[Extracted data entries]
#####
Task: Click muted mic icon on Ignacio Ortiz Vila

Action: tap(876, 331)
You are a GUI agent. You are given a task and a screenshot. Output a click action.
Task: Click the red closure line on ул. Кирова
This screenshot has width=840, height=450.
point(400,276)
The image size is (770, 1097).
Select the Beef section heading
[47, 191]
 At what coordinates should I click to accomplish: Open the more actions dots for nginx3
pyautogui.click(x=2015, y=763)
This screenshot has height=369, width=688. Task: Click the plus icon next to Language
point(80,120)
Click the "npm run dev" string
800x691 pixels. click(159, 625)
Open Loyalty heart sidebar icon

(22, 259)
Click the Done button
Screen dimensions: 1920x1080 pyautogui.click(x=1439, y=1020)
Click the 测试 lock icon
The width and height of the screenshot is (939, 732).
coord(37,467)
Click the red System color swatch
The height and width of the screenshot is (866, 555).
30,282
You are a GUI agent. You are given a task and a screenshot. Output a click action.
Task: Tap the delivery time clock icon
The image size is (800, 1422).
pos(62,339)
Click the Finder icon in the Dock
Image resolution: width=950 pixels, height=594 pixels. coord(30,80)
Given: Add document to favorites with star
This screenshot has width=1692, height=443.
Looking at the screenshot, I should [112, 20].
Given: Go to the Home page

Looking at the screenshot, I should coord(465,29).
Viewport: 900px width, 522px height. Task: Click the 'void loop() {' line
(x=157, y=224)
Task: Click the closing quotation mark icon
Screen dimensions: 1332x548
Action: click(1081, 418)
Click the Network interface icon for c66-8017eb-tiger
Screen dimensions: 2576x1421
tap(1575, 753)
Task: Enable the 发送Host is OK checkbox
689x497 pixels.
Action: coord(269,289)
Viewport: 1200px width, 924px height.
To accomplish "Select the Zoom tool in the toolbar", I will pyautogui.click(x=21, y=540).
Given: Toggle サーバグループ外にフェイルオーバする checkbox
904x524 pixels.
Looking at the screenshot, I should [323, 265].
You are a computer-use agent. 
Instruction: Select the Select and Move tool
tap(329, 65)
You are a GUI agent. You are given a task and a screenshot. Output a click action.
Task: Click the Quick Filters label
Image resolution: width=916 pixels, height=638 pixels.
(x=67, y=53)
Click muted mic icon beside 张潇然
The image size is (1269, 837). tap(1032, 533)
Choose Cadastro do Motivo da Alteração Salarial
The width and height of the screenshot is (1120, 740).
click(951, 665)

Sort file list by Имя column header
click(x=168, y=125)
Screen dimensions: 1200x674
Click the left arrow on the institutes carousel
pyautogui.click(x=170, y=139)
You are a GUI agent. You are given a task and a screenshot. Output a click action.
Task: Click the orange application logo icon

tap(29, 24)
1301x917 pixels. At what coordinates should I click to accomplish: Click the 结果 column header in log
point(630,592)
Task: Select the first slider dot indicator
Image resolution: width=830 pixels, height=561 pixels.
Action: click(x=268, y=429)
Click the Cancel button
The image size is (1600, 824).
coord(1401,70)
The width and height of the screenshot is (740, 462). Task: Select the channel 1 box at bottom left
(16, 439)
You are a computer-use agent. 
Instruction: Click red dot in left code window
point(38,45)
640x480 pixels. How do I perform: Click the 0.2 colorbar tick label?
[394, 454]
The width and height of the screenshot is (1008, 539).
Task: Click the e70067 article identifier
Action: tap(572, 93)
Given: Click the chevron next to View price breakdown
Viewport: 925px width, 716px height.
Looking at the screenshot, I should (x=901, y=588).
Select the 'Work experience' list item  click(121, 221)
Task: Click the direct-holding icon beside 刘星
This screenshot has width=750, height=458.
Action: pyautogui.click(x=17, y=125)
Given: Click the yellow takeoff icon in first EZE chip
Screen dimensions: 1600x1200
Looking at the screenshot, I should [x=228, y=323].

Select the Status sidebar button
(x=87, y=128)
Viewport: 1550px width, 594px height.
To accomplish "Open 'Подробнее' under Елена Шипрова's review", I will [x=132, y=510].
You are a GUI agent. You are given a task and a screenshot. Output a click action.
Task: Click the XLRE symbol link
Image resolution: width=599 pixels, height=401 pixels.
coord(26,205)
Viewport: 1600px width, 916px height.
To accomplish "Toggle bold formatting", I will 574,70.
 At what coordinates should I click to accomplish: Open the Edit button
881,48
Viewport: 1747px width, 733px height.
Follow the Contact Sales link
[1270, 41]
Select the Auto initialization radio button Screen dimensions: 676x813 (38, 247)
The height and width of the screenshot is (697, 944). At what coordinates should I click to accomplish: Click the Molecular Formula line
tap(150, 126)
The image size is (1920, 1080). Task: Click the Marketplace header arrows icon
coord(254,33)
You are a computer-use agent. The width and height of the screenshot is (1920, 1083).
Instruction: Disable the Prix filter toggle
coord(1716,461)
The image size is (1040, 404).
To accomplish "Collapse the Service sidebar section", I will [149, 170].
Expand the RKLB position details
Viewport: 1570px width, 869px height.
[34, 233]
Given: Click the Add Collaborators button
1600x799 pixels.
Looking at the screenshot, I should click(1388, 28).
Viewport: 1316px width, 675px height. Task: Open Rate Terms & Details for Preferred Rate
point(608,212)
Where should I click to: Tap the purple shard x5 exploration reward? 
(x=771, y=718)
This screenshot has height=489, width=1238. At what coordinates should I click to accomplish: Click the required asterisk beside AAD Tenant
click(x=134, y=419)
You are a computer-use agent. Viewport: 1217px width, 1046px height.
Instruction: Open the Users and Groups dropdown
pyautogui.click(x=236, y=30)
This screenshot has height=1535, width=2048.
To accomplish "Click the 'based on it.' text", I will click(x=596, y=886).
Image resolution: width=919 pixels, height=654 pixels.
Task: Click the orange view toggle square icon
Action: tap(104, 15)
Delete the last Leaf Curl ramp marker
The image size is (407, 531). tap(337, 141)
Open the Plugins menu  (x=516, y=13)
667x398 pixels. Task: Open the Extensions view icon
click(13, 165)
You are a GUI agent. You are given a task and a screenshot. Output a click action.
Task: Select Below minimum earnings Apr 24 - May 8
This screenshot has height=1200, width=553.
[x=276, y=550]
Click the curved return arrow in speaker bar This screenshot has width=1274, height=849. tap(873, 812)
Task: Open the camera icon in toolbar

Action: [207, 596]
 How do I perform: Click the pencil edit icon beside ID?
#####
Rewrite all of the records, replacing "GUI agent" with "interface agent" and leaving everything else as it is.

(Response)
Task: Click muted mic icon on Ignacio Ortiz Vila

Action: tap(876, 331)
You are a interface agent. You are given a task and a screenshot. Output a click action.
Task: Click the red closure line on ул. Кирова
This screenshot has width=840, height=450.
point(400,276)
The image size is (770, 1097).
Select the Beef section heading
[47, 191]
 At what coordinates should I click to accomplish: Open the more actions dots for nginx3
pyautogui.click(x=2015, y=763)
This screenshot has height=369, width=688. Task: Click the plus icon next to Language
point(80,120)
Click the "npm run dev" string
800x691 pixels. click(159, 625)
Open Loyalty heart sidebar icon

(22, 259)
Click the Done button
Screen dimensions: 1920x1080 pyautogui.click(x=1439, y=1020)
Click the 测试 lock icon
The width and height of the screenshot is (939, 732).
coord(37,467)
Click the red System color swatch
The height and width of the screenshot is (866, 555).
30,282
You are a interface agent. You are given a task and a screenshot. Output a click action.
Task: Tap the delivery time clock icon
The image size is (800, 1422).
pos(62,339)
Click the Finder icon in the Dock
Image resolution: width=950 pixels, height=594 pixels. coord(30,80)
Given: Add document to favorites with star
This screenshot has width=1692, height=443.
Looking at the screenshot, I should [112, 20].
Given: Go to the Home page

Looking at the screenshot, I should coord(465,29).
Viewport: 900px width, 522px height. Task: Click the 'void loop() {' line
(x=157, y=224)
Task: Click the closing quotation mark icon
Screen dimensions: 1332x548
Action: click(1081, 418)
Click the Network interface icon for c66-8017eb-tiger
Screen dimensions: 2576x1421
tap(1575, 753)
Task: Enable the 发送Host is OK checkbox
689x497 pixels.
Action: coord(269,289)
Viewport: 1200px width, 924px height.
To accomplish "Select the Zoom tool in the toolbar", I will pyautogui.click(x=21, y=540).
Given: Toggle サーバグループ外にフェイルオーバする checkbox
904x524 pixels.
Looking at the screenshot, I should [323, 265].
You are a computer-use agent. 
Instruction: Select the Select and Move tool
tap(329, 65)
You are a interface agent. You are given a task and a screenshot. Output a click action.
Task: Click the Quick Filters label
Image resolution: width=916 pixels, height=638 pixels.
(x=67, y=53)
Click muted mic icon beside 张潇然
The image size is (1269, 837). tap(1032, 533)
Choose Cadastro do Motivo da Alteração Salarial
The width and height of the screenshot is (1120, 740).
click(951, 665)

Sort file list by Имя column header
click(x=168, y=125)
Screen dimensions: 1200x674
Click the left arrow on the institutes carousel
pyautogui.click(x=170, y=139)
You are a interface agent. You are given a task and a screenshot. Output a click action.
Task: Click the orange application logo icon

tap(29, 24)
1301x917 pixels. At what coordinates should I click to accomplish: Click the 结果 column header in log
point(630,592)
Task: Select the first slider dot indicator
Image resolution: width=830 pixels, height=561 pixels.
Action: click(x=268, y=429)
Click the Cancel button
The image size is (1600, 824).
coord(1401,70)
The width and height of the screenshot is (740, 462). Task: Select the channel 1 box at bottom left
(16, 439)
You are a computer-use agent. 
Instruction: Click red dot in left code window
point(38,45)
640x480 pixels. How do I perform: Click the 0.2 colorbar tick label?
[394, 454]
The width and height of the screenshot is (1008, 539).
Task: Click the e70067 article identifier
Action: tap(572, 93)
Given: Click the chevron next to View price breakdown
Viewport: 925px width, 716px height.
Looking at the screenshot, I should (x=901, y=588).
Select the 'Work experience' list item  click(121, 221)
Task: Click the direct-holding icon beside 刘星
This screenshot has width=750, height=458.
Action: pyautogui.click(x=17, y=125)
Given: Click the yellow takeoff icon in first EZE chip
Screen dimensions: 1600x1200
Looking at the screenshot, I should [x=228, y=323].

Select the Status sidebar button
(x=87, y=128)
Viewport: 1550px width, 594px height.
To accomplish "Open 'Подробнее' under Елена Шипрова's review", I will [x=132, y=510].
You are a interface agent. You are given a task and a screenshot. Output a click action.
Task: Click the XLRE symbol link
Image resolution: width=599 pixels, height=401 pixels.
coord(26,205)
Viewport: 1600px width, 916px height.
To accomplish "Toggle bold formatting", I will 574,70.
 At what coordinates should I click to accomplish: Open the Edit button
881,48
Viewport: 1747px width, 733px height.
Follow the Contact Sales link
[1270, 41]
Select the Auto initialization radio button Screen dimensions: 676x813 (38, 247)
The height and width of the screenshot is (697, 944). At what coordinates should I click to accomplish: Click the Molecular Formula line
tap(150, 126)
The image size is (1920, 1080). Task: Click the Marketplace header arrows icon
coord(254,33)
You are a computer-use agent. The width and height of the screenshot is (1920, 1083).
Instruction: Disable the Prix filter toggle
coord(1716,461)
The image size is (1040, 404).
To accomplish "Collapse the Service sidebar section", I will [149, 170].
Expand the RKLB position details
Viewport: 1570px width, 869px height.
[34, 233]
Given: Click the Add Collaborators button
1600x799 pixels.
Looking at the screenshot, I should click(1388, 28).
Viewport: 1316px width, 675px height. Task: Open Rate Terms & Details for Preferred Rate
point(608,212)
Where should I click to: Tap the purple shard x5 exploration reward? 
(x=771, y=718)
This screenshot has height=489, width=1238. At what coordinates should I click to accomplish: Click the required asterisk beside AAD Tenant
click(x=134, y=419)
You are a computer-use agent. Viewport: 1217px width, 1046px height.
Instruction: Open the Users and Groups dropdown
pyautogui.click(x=236, y=30)
This screenshot has height=1535, width=2048.
To accomplish "Click the 'based on it.' text", I will click(x=596, y=886).
Image resolution: width=919 pixels, height=654 pixels.
Task: Click the orange view toggle square icon
Action: tap(104, 15)
Delete the last Leaf Curl ramp marker
The image size is (407, 531). tap(337, 141)
Open the Plugins menu  (x=516, y=13)
667x398 pixels. Task: Open the Extensions view icon
click(13, 165)
You are a interface agent. You are given a task and a screenshot. Output a click action.
Task: Select Below minimum earnings Apr 24 - May 8
This screenshot has height=1200, width=553.
[x=276, y=550]
Click the curved return arrow in speaker bar This screenshot has width=1274, height=849. tap(873, 812)
Task: Open the camera icon in toolbar

Action: [207, 596]
 How do I perform: Click the pencil edit icon beside ID?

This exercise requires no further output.